**Directions for this task:**
Please return the rows below word for word, starting at the line that contains "Click the STR1563 GLX CP model cell" and stopping after the line that contains "click(x=211, y=523)".

**Material for this exercise:**
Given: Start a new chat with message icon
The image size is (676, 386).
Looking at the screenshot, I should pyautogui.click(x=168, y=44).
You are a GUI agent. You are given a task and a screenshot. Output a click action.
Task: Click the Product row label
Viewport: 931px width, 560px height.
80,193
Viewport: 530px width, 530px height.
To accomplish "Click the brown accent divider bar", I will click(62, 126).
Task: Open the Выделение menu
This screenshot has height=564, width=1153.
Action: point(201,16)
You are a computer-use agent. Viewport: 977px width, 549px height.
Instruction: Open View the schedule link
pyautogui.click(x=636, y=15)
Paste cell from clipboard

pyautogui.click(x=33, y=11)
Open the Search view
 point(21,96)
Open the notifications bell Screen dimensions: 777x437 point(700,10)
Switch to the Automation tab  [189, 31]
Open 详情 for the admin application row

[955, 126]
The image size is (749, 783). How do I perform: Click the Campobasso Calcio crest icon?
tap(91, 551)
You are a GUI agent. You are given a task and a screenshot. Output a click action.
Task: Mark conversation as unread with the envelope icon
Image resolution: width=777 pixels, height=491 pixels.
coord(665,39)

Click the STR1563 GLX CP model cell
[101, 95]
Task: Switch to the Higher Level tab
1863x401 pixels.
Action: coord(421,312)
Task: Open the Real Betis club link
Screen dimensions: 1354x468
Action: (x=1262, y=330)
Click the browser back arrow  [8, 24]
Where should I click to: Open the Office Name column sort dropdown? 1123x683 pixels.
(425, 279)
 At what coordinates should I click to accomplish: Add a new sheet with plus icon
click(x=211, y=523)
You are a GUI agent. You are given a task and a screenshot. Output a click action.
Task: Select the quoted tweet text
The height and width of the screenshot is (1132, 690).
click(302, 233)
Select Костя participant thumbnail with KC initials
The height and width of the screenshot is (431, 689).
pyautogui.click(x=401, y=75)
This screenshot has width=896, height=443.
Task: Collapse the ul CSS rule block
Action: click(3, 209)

**Expected answer:**
Click the STR1563 GLX CP model cell
[101, 95]
Task: Switch to the Higher Level tab
1863x401 pixels.
Action: coord(421,312)
Task: Open the Real Betis club link
Screen dimensions: 1354x468
Action: (x=1262, y=330)
Click the browser back arrow  [8, 24]
Where should I click to: Open the Office Name column sort dropdown? 1123x683 pixels.
(425, 279)
 At what coordinates should I click to accomplish: Add a new sheet with plus icon
click(x=211, y=523)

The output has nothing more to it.